MATERIALS PROVIDED section start

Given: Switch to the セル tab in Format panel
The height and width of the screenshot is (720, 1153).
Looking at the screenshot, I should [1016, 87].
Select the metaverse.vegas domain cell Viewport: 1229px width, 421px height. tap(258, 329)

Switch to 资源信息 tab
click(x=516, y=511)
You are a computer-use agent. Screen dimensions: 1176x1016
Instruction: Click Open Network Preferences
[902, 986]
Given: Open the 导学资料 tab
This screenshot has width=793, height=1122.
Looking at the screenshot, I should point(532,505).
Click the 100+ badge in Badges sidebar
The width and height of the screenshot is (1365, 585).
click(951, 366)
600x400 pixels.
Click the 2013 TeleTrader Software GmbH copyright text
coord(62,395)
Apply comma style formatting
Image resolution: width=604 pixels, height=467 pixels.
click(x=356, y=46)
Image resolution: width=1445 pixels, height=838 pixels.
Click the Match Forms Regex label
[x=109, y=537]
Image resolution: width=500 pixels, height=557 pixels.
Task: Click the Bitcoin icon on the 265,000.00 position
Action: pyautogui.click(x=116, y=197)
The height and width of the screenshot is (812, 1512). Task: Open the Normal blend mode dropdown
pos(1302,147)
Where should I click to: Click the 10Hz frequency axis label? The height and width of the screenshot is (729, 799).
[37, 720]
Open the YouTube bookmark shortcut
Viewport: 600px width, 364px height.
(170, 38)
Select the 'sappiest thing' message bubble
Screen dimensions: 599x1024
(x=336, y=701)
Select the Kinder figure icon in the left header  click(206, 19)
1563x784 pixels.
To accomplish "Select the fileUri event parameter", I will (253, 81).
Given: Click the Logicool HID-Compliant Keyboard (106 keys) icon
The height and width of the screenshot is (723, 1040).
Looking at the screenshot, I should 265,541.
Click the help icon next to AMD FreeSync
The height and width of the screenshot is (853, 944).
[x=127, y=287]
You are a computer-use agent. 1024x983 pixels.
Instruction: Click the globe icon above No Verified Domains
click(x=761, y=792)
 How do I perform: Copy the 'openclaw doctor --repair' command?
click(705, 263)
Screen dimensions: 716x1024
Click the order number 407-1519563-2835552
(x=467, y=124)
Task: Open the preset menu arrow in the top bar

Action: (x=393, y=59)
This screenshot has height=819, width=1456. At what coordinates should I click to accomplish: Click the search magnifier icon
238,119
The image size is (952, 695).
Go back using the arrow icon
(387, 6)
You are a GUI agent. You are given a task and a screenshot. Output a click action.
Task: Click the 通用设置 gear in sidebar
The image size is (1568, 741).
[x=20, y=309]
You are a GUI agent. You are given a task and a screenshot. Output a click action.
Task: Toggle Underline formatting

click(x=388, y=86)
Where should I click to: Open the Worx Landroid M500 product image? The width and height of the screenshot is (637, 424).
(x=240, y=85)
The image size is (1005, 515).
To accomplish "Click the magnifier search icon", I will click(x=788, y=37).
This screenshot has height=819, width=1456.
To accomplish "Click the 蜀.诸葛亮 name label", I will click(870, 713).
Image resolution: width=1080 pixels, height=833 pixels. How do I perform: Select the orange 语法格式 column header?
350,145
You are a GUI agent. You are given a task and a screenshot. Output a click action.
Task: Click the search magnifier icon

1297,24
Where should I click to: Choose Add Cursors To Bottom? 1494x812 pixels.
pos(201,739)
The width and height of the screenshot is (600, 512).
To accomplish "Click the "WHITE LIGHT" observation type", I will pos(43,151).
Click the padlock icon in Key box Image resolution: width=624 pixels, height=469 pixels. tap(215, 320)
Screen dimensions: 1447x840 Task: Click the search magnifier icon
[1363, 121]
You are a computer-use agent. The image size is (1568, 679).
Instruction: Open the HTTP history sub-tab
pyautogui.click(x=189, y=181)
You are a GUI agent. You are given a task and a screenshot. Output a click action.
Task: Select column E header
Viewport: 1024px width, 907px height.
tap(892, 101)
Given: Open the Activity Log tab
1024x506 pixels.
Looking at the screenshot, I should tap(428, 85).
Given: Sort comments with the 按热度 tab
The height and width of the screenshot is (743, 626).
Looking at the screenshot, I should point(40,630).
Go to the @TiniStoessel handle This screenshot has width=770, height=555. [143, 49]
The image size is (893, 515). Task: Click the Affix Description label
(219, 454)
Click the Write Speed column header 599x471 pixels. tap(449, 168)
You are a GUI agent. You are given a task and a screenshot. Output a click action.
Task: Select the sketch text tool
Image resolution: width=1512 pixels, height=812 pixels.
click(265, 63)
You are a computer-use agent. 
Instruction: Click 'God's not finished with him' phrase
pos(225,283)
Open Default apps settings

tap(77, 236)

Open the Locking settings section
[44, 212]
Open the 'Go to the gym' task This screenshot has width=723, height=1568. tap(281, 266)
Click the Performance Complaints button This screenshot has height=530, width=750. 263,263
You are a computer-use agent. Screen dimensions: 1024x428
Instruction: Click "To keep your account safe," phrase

MATERIALS PROVIDED section end

[REQUIRED ACTION] Only the lines from the first line of the records through the line with "Given: Click the" should be reproduced, exactly and with nothing added.

[SOLUTION TO THIS TASK]
Given: Switch to the セル tab in Format panel
The height and width of the screenshot is (720, 1153).
Looking at the screenshot, I should [1016, 87].
Select the metaverse.vegas domain cell Viewport: 1229px width, 421px height. tap(258, 329)

Switch to 资源信息 tab
click(x=516, y=511)
You are a computer-use agent. Screen dimensions: 1176x1016
Instruction: Click Open Network Preferences
[902, 986]
Given: Open the 导学资料 tab
This screenshot has width=793, height=1122.
Looking at the screenshot, I should point(532,505).
Click the 100+ badge in Badges sidebar
The width and height of the screenshot is (1365, 585).
click(951, 366)
600x400 pixels.
Click the 2013 TeleTrader Software GmbH copyright text
coord(62,395)
Apply comma style formatting
Image resolution: width=604 pixels, height=467 pixels.
click(x=356, y=46)
Image resolution: width=1445 pixels, height=838 pixels.
Click the Match Forms Regex label
[x=109, y=537]
Image resolution: width=500 pixels, height=557 pixels.
Task: Click the Bitcoin icon on the 265,000.00 position
Action: pyautogui.click(x=116, y=197)
The height and width of the screenshot is (812, 1512). Task: Open the Normal blend mode dropdown
pos(1302,147)
Where should I click to: Click the 10Hz frequency axis label? The height and width of the screenshot is (729, 799).
[37, 720]
Open the YouTube bookmark shortcut
Viewport: 600px width, 364px height.
(170, 38)
Select the 'sappiest thing' message bubble
Screen dimensions: 599x1024
(x=336, y=701)
Select the Kinder figure icon in the left header  click(206, 19)
1563x784 pixels.
To accomplish "Select the fileUri event parameter", I will (253, 81).
Given: Click the Logicool HID-Compliant Keyboard (106 keys) icon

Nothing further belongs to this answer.